> **MATERIAL FOR THIS TASK**
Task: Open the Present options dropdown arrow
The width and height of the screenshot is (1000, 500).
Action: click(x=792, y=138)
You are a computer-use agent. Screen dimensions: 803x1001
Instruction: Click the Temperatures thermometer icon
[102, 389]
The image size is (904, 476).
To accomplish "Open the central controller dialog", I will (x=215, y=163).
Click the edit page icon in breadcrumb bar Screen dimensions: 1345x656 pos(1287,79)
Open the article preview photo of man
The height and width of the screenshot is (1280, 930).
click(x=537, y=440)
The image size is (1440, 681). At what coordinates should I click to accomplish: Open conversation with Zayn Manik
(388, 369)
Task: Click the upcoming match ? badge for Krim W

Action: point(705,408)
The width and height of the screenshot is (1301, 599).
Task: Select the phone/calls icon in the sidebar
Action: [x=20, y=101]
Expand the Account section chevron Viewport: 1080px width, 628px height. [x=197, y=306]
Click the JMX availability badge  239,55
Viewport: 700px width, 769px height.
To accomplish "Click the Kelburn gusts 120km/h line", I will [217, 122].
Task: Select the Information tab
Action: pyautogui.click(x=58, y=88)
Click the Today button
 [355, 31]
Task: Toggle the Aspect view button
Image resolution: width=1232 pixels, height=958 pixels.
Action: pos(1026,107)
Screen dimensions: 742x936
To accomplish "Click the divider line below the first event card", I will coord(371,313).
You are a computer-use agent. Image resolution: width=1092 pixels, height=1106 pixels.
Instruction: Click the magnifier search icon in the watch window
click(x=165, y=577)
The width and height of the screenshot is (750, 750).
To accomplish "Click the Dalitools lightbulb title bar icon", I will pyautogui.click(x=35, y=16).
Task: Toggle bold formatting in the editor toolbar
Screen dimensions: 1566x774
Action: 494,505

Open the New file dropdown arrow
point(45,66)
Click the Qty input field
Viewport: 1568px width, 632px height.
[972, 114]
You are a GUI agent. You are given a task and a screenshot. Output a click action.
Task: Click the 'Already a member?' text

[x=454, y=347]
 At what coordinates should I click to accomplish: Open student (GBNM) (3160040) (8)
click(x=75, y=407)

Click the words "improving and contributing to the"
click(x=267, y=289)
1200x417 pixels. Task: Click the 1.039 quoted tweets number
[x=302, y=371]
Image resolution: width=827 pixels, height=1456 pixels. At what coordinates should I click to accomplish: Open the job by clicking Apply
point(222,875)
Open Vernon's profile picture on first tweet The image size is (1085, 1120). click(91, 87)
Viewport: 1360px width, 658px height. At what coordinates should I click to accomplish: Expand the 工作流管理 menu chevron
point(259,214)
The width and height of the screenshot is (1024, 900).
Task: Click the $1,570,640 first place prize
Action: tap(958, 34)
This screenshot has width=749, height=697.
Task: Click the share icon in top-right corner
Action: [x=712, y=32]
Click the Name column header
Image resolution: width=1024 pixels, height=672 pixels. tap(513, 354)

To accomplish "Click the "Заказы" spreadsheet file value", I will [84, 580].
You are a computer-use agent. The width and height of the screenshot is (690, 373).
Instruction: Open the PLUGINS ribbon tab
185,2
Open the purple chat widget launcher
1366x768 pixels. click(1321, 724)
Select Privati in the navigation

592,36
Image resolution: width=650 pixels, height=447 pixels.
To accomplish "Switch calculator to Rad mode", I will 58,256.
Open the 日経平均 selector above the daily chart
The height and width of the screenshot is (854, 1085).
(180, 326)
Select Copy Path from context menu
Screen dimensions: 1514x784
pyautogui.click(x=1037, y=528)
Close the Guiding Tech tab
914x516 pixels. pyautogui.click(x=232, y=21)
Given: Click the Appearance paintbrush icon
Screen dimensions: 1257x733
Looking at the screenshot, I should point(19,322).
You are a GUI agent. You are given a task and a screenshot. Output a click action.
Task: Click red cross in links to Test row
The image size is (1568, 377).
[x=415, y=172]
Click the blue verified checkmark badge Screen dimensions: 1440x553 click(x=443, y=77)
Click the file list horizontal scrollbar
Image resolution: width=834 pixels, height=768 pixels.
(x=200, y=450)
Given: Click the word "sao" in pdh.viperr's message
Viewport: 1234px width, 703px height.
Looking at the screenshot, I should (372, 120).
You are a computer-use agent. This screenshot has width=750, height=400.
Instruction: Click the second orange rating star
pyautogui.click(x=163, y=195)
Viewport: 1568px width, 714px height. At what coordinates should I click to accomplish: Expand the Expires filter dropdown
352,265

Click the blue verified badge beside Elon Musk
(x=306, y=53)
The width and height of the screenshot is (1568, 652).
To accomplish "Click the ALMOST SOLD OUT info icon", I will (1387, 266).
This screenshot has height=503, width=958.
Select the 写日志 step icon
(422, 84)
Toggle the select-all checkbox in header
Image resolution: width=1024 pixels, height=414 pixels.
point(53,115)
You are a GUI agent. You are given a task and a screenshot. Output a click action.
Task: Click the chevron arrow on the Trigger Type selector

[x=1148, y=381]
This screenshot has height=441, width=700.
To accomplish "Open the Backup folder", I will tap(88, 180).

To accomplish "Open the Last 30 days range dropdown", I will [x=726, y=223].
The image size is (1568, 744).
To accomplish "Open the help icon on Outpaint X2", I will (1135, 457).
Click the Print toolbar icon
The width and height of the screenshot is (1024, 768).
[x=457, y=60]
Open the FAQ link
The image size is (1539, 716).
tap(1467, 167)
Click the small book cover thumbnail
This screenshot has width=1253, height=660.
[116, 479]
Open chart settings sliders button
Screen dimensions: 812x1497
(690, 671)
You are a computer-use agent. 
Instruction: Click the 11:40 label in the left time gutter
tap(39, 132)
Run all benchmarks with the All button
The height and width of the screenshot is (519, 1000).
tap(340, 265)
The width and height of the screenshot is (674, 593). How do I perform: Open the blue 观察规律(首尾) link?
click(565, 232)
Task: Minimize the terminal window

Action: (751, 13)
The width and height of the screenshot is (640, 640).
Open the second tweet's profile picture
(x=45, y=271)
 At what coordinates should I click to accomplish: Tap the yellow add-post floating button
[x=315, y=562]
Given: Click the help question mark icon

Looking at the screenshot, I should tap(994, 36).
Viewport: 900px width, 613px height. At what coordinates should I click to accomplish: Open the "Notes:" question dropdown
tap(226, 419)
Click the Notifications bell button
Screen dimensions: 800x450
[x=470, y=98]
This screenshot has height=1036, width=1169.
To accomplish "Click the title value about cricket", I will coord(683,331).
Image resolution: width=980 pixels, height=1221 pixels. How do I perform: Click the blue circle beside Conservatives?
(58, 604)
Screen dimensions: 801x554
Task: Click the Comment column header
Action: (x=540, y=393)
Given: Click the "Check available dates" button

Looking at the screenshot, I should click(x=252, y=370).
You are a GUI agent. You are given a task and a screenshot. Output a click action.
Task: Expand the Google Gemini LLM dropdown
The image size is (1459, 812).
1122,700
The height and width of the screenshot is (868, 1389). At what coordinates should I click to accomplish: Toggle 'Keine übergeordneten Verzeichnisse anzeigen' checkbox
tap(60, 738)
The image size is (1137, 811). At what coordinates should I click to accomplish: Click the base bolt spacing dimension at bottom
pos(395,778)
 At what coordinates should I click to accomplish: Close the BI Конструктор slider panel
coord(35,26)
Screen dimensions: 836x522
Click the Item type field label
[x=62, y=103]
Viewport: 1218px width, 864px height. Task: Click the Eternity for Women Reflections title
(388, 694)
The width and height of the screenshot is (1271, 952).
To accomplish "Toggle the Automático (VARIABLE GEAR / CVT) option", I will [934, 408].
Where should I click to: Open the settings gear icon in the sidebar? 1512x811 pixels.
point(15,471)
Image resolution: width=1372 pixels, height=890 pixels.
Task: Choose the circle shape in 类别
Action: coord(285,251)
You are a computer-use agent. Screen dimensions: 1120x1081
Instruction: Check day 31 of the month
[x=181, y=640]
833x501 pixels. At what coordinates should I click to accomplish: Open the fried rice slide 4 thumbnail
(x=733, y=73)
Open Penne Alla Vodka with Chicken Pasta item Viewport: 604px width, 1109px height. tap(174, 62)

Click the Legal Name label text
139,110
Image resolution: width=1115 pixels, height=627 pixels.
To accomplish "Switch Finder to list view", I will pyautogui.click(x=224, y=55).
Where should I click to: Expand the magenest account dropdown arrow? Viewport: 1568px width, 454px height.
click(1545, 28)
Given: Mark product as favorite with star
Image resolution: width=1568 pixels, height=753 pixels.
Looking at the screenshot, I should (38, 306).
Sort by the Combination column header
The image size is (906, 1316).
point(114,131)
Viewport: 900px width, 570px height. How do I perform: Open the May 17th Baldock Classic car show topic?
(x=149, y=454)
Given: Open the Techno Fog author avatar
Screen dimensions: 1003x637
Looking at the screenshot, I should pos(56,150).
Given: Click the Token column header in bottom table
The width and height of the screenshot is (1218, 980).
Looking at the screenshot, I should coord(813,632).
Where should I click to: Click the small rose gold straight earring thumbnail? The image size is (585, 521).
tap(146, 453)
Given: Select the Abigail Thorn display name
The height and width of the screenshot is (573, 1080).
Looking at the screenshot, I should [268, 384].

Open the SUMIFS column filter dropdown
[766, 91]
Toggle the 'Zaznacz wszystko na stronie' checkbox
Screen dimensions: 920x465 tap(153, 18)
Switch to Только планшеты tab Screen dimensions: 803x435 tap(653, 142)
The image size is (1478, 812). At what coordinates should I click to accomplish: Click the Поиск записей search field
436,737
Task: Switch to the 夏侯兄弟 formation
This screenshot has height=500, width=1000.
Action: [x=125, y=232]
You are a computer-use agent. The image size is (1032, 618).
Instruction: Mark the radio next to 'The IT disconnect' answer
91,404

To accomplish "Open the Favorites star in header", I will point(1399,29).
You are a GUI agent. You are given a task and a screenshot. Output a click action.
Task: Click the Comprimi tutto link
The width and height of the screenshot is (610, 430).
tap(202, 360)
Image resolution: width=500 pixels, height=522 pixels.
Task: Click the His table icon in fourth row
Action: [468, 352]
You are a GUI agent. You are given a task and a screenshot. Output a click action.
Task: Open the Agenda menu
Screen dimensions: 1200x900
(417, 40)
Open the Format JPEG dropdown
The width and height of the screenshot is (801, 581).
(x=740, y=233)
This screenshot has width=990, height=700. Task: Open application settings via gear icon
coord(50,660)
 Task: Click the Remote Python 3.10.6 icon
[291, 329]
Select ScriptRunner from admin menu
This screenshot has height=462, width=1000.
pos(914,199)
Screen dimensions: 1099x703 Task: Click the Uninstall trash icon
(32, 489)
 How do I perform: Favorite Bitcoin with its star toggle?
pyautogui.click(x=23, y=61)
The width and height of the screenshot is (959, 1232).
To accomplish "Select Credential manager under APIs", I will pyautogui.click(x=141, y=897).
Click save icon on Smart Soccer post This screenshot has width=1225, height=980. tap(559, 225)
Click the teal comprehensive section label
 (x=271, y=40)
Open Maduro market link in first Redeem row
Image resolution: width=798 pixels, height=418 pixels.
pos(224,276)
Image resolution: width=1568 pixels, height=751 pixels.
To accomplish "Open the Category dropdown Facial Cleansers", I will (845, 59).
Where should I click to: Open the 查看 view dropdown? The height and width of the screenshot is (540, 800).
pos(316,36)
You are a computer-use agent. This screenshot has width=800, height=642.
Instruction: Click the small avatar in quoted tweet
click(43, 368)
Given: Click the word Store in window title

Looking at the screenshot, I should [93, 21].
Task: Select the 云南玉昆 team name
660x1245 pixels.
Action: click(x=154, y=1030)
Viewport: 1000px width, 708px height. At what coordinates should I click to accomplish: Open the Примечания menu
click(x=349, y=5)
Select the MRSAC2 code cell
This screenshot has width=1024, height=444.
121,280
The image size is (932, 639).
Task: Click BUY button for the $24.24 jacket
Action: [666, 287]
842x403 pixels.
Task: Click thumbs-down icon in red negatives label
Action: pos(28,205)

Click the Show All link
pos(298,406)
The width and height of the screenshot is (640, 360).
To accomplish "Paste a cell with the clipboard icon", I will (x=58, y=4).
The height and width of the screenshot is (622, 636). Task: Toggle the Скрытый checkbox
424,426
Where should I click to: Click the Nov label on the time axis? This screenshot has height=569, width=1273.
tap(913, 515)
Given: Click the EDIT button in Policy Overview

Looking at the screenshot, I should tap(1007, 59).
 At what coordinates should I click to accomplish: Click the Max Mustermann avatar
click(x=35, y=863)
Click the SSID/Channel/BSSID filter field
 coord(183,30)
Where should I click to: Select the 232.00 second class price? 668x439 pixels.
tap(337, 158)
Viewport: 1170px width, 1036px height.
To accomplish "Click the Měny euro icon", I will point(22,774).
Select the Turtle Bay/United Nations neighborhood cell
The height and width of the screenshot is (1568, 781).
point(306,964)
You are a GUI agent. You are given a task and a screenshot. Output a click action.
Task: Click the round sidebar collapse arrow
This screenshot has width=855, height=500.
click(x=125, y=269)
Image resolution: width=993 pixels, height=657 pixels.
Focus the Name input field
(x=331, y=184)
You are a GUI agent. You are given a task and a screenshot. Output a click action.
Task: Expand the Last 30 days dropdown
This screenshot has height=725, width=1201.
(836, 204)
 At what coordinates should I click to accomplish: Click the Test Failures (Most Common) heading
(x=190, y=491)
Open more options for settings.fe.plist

> **WHAT THE EXERCISE ASKS**
From the records above, quote only the lines running from the line with "Screen dimensions: 1257x733" to the line with "in pdh.viperr's message", both lines included.

> **RESULT OF THIS TASK**
Screen dimensions: 1257x733
Looking at the screenshot, I should point(19,322).
You are a GUI agent. You are given a task and a screenshot. Output a click action.
Task: Click red cross in links to Test row
The image size is (1568, 377).
[x=415, y=172]
Click the blue verified checkmark badge Screen dimensions: 1440x553 click(x=443, y=77)
Click the file list horizontal scrollbar
Image resolution: width=834 pixels, height=768 pixels.
(x=200, y=450)
Given: Click the word "sao" in pdh.viperr's message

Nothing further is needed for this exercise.